Sourceval logits : t -> context:int array -> float array

logits model ~context computes log probabilities for the next token.

Returns an array where logits.(token) is the natural logarithm of P(token | context). The array length equals the vocabulary size.

The context is automatically truncated or padded to match the model order. If context is shorter than order - 1, the model uses the available context. For unigram models (order=1), context is ignored.

Smoothing behavior:

Add-k: All tokens have finite probability, even if unseen.
Stupid backoff: Recursively backs off to lower orders for unseen contexts. Returns -infinity for tokens unseen at all orders.

raises Invalid_argument
if the model is not trained.

Sourceval log_prob : t -> int array -> float

log_prob model tokens computes the log probability of a token sequence.

Returns the sum of log probabilities for each token given its context. The first order - 1 tokens are skipped since they lack full context.

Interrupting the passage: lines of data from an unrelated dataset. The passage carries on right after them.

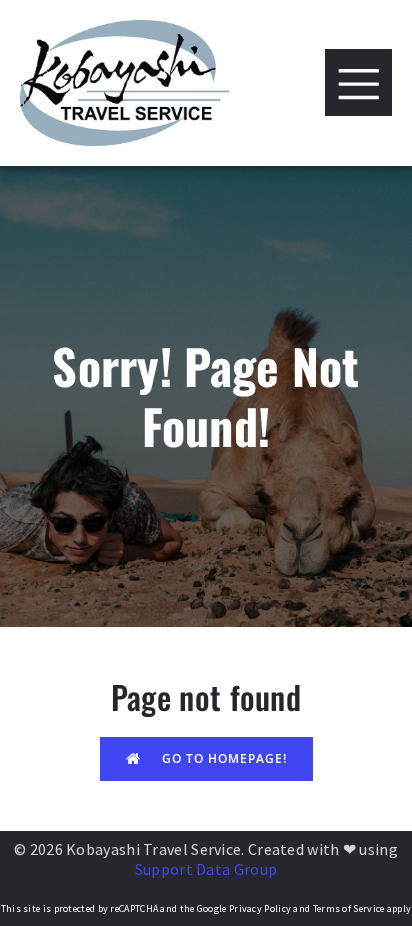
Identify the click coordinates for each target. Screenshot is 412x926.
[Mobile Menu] (358, 82)
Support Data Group (206, 869)
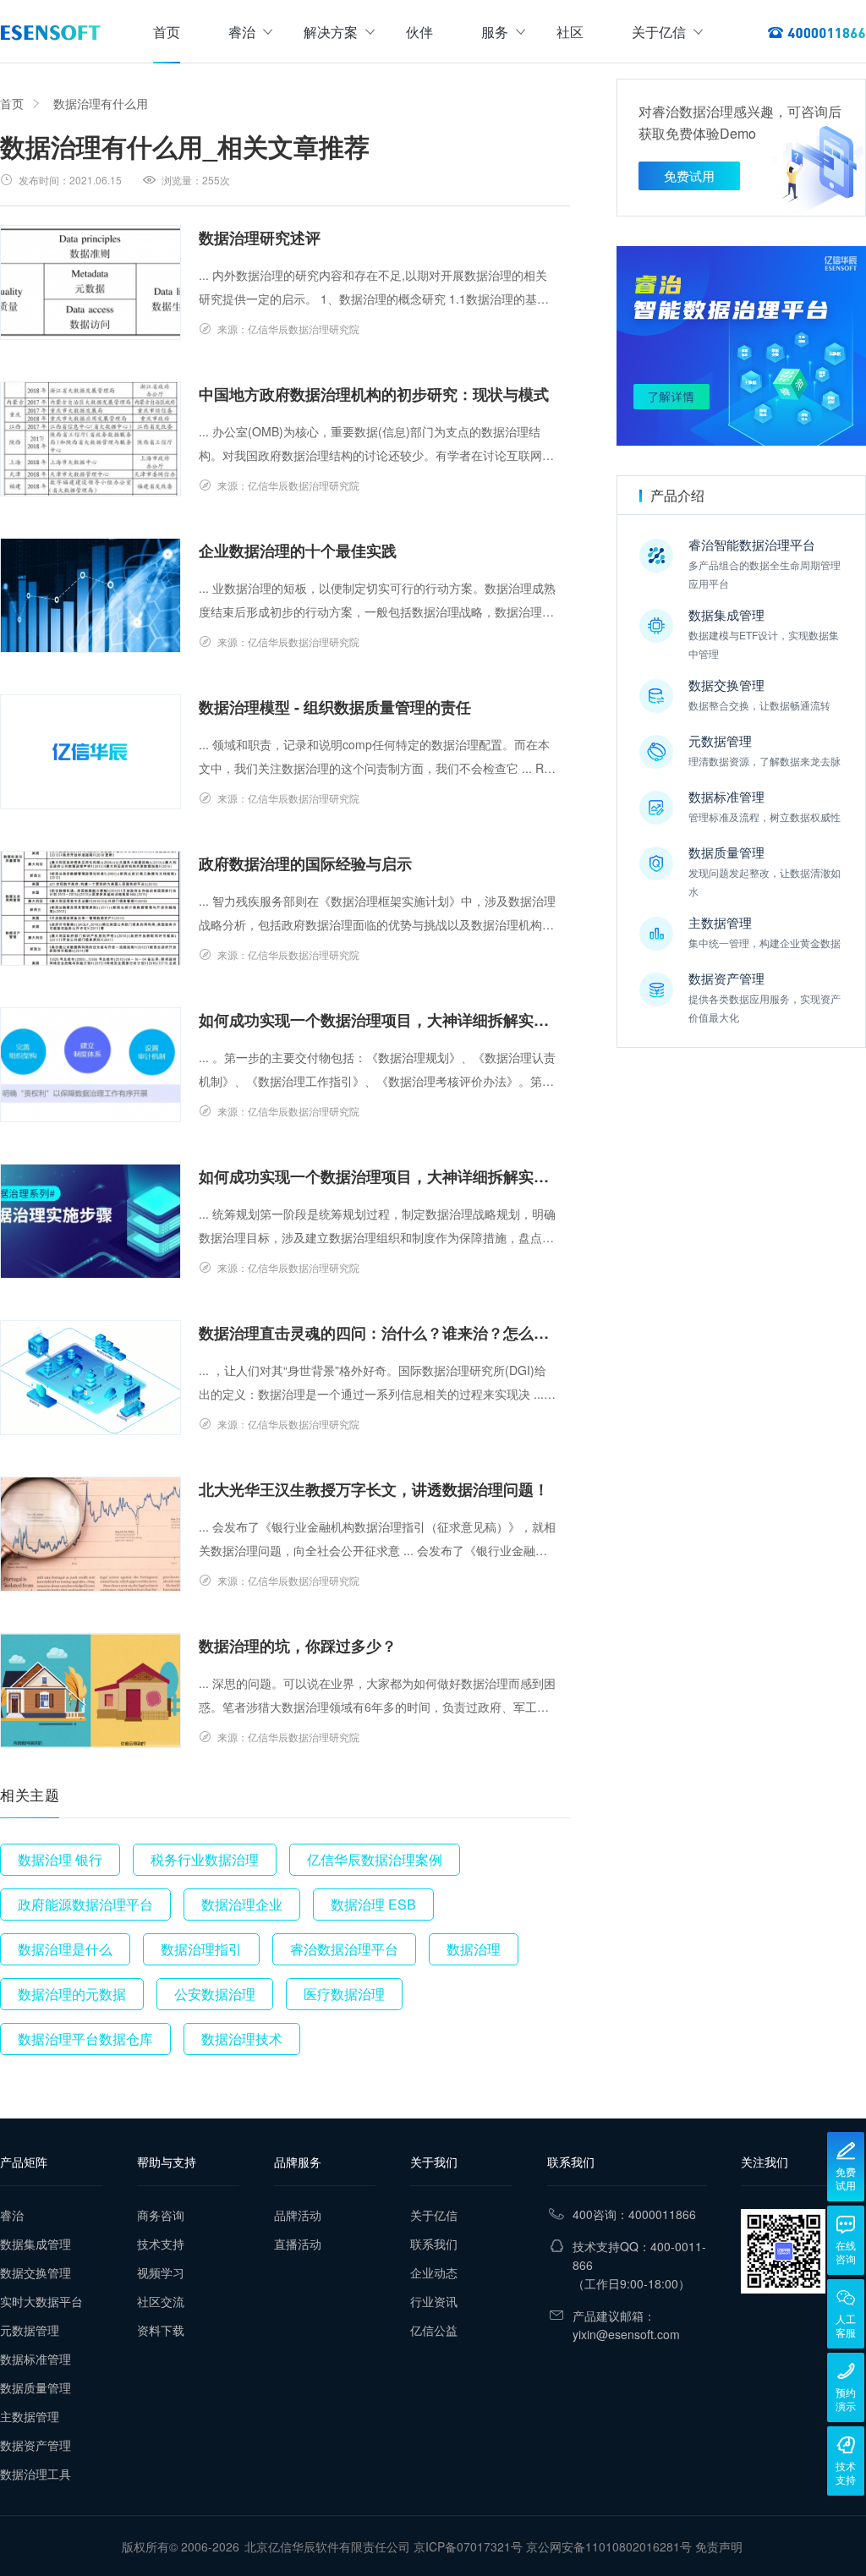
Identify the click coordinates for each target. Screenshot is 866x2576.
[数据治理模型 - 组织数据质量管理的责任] (90, 751)
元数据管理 (29, 2329)
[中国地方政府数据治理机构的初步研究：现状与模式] (90, 438)
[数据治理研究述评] (90, 282)
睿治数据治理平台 (344, 1949)
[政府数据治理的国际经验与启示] (90, 908)
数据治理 (474, 1949)
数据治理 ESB (373, 1904)
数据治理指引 (201, 1949)
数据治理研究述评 (260, 238)
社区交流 (160, 2301)
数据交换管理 (35, 2272)
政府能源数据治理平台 (85, 1904)
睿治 (241, 31)
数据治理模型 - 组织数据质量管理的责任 (335, 707)
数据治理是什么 (65, 1949)
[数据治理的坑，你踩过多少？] (90, 1690)
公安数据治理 (214, 1993)
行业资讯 (434, 2301)
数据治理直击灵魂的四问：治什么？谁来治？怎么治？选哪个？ (378, 1333)
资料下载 (160, 2329)
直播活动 (297, 2243)
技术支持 (160, 2243)
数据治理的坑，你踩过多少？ (298, 1646)
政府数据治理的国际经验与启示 (305, 863)
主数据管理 (29, 2416)
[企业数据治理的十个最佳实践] (90, 595)
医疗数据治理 (344, 1993)
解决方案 (331, 31)
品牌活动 (297, 2214)
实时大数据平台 (41, 2301)
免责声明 (719, 2546)
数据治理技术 (241, 2038)
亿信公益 (434, 2329)
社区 (570, 31)
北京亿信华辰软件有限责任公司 (327, 2546)
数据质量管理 (35, 2387)
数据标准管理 (35, 2358)
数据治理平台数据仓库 (85, 2038)
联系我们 (434, 2243)
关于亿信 (659, 31)
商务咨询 (160, 2214)
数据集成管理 (35, 2243)
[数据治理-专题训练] (741, 346)
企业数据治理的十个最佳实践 (298, 551)
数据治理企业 (241, 1904)
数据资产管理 (35, 2444)
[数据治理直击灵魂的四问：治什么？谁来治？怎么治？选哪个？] (90, 1377)
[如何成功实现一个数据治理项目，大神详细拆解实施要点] (90, 1064)
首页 (166, 31)
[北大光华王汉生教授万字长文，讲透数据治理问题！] (90, 1534)
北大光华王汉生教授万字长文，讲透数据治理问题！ (374, 1489)
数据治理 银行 (60, 1859)
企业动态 (434, 2272)
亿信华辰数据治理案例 (374, 1859)
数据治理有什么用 (100, 103)
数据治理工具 (35, 2473)
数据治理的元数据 (72, 1993)
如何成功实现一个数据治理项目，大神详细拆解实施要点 (378, 1020)
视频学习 (160, 2272)
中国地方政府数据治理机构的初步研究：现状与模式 (374, 394)
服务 (494, 31)
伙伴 (419, 31)
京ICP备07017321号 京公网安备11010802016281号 (553, 2546)
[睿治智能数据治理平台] (50, 32)
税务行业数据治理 (205, 1859)
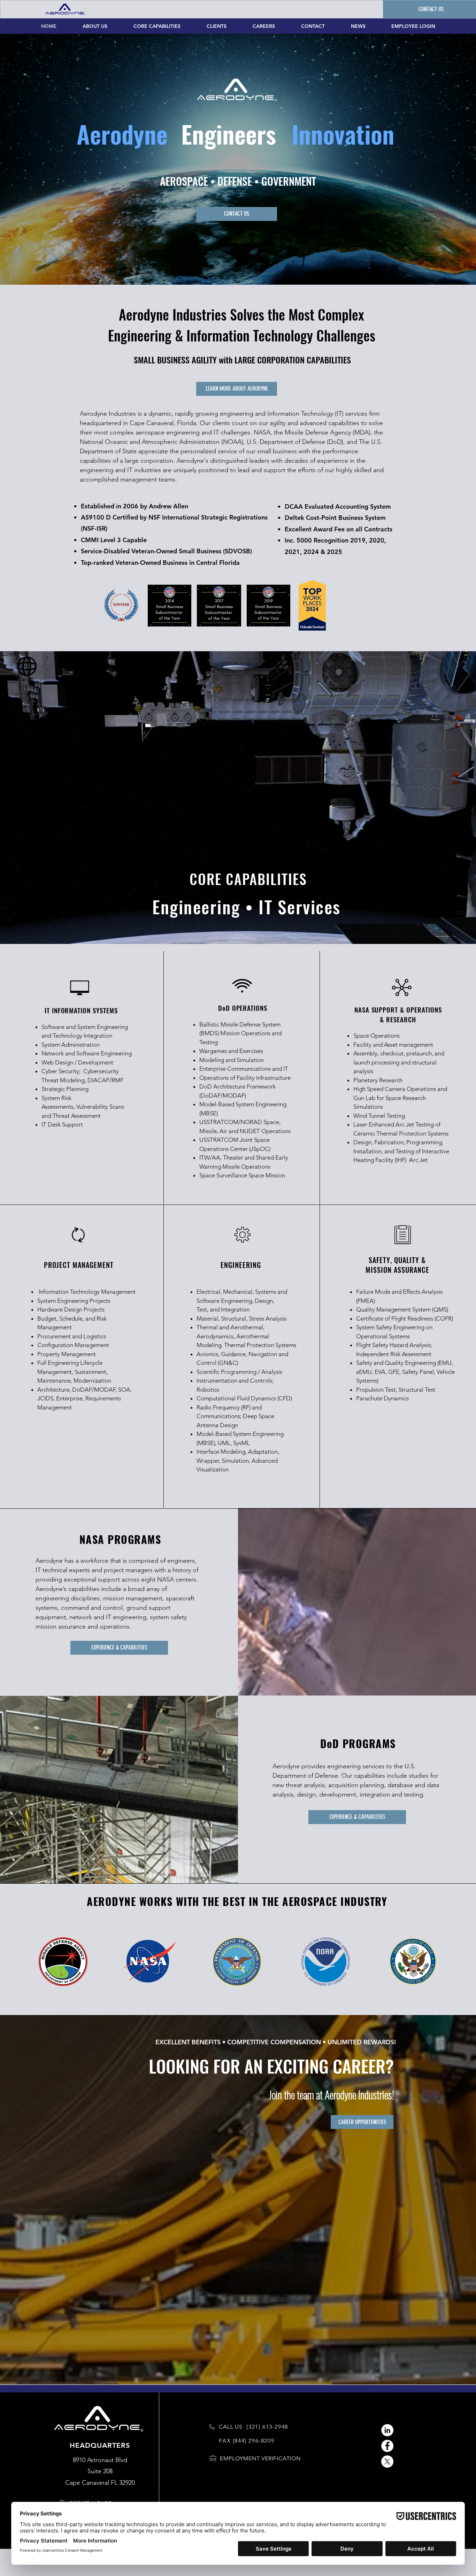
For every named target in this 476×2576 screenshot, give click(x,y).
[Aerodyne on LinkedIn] (387, 2430)
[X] (387, 2461)
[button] (260, 2458)
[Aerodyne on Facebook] (387, 2446)
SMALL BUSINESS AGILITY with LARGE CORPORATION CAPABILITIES (242, 359)
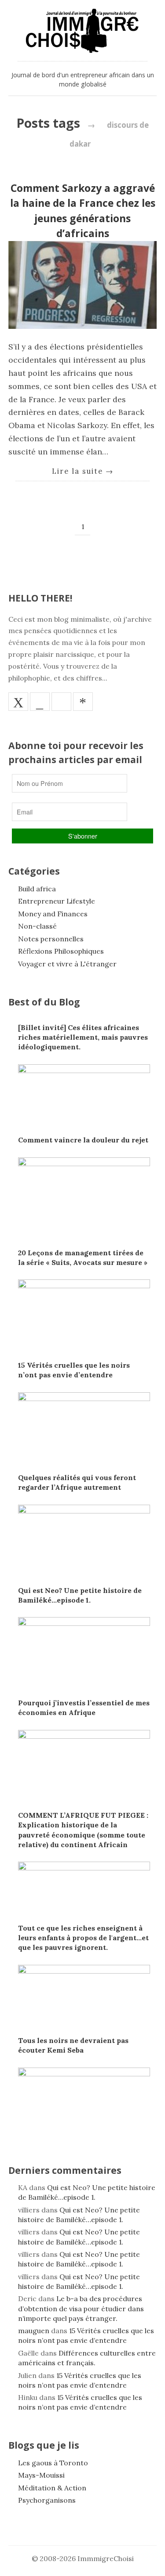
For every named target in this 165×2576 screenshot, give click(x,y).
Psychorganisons (47, 2500)
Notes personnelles (51, 938)
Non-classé (37, 926)
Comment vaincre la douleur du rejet (83, 1139)
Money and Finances (53, 913)
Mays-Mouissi (41, 2475)
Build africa (37, 888)
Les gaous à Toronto (53, 2462)
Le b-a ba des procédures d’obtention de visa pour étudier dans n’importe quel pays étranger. (81, 2308)
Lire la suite (83, 471)
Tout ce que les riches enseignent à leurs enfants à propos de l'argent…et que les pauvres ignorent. (83, 1938)
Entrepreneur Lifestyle (56, 901)
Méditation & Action (52, 2487)
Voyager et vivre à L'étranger (67, 963)
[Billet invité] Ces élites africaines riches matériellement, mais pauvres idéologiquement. (83, 1037)
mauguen (33, 2330)
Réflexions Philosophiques (61, 951)
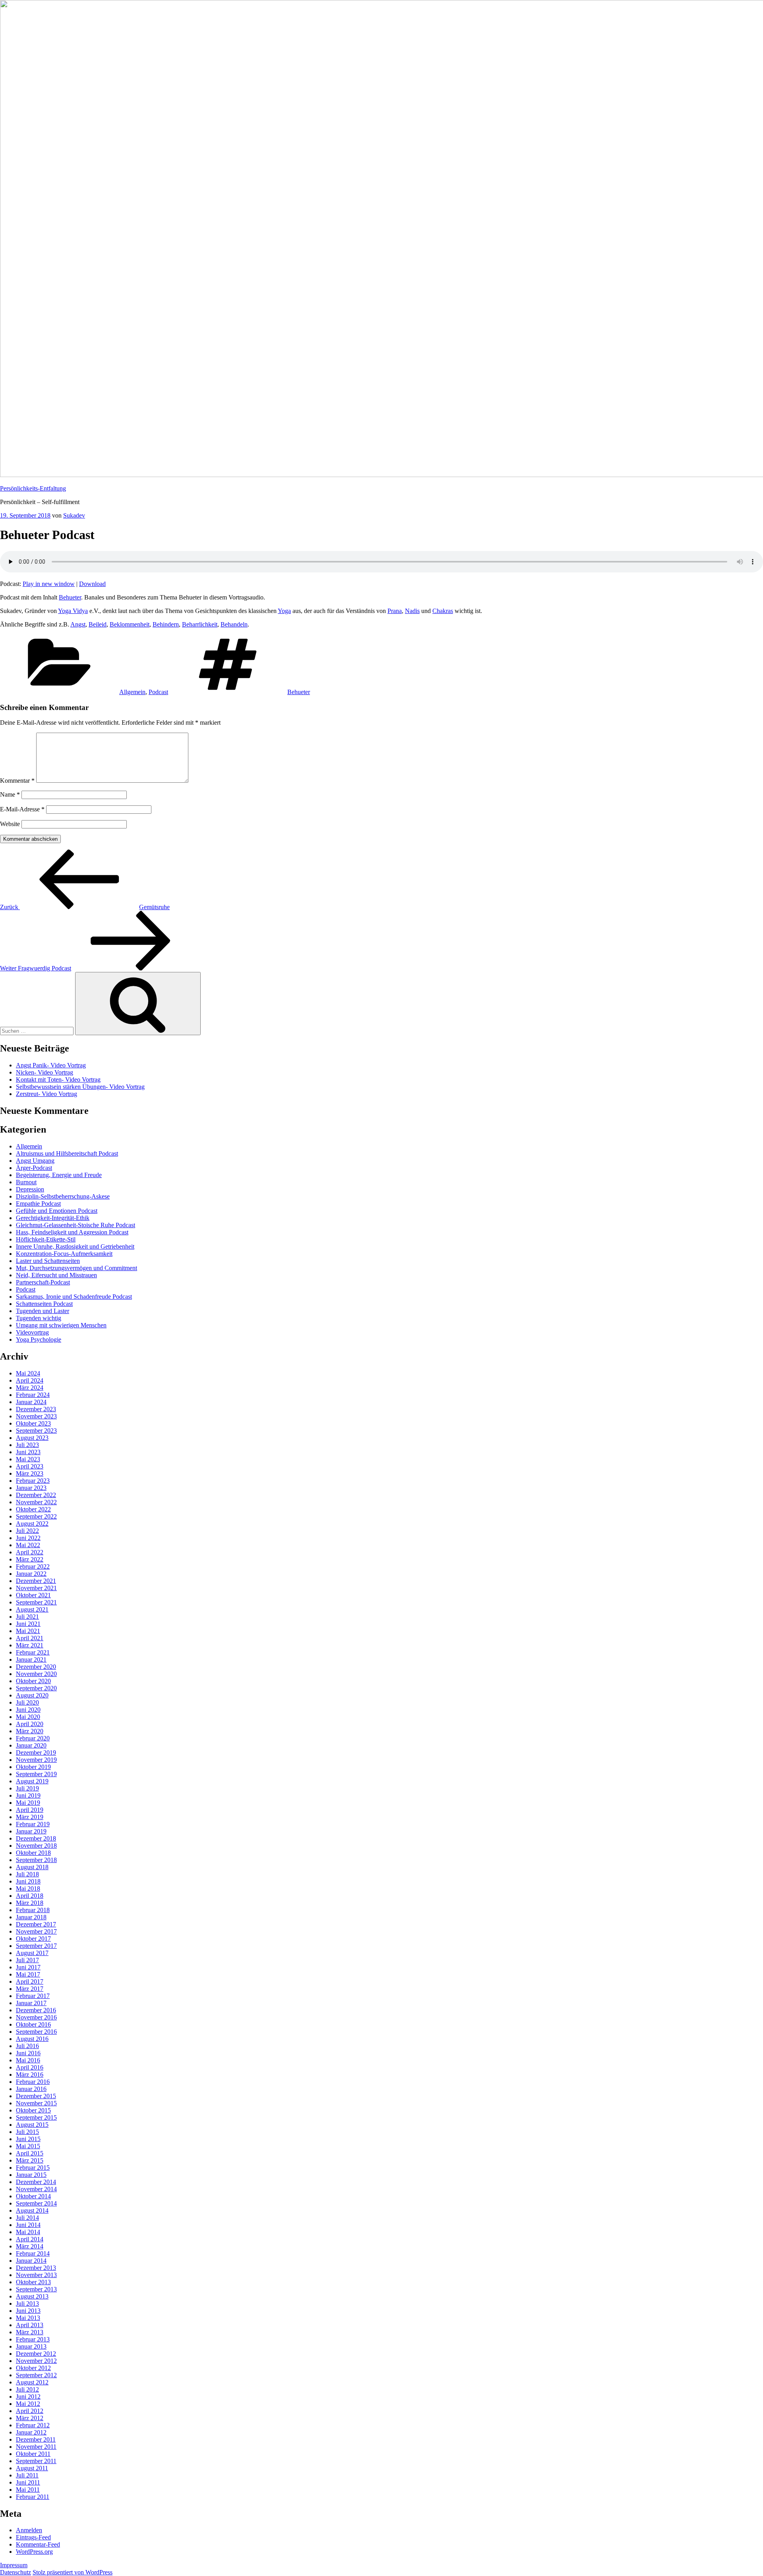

For a sequence t{_ 0}, t{_ 1}, ..., t{_ n}, computes: sum_i=order-1ⁿ log P(t_i | t_i-order+1, ..., t_i-1)

Token IDs outside the vocabulary are skipped.

raises Invalid_argument
if the model is not trained.

Sourceval perplexity : t -> int array -> float

perplexity model tokens computes per-token perplexity.

Returns exp(-log_prob / N) where N is the number of tokens scored (length minus order - 1). Lower perplexity indicates better model fit.

Returns infinity for empty sequences.

Example

  let ppl = Ngram.perplexity model test_tokens in
  Printf.printf "Perplexity: %.2f\n" ppl
  (* Lower is better; typical values range from 10 to 1000+ *)

raises Invalid_argument
if the model is not trained.

Sourceval save : t -> string -> unit

save model path serializes the model to a binary file.

Uses OCaml's Marshal module for serialization. The file includes all n-gram counts, vocabulary size, and configuration.

Sourceval load : string -> t

load path deserializes a model from a file created by save.

The loaded model is immediately usable for inference.

raises Sys_error
if the file does not exist or cannot be read.

raises Failure
if the file is not a valid marshaled n-gram model.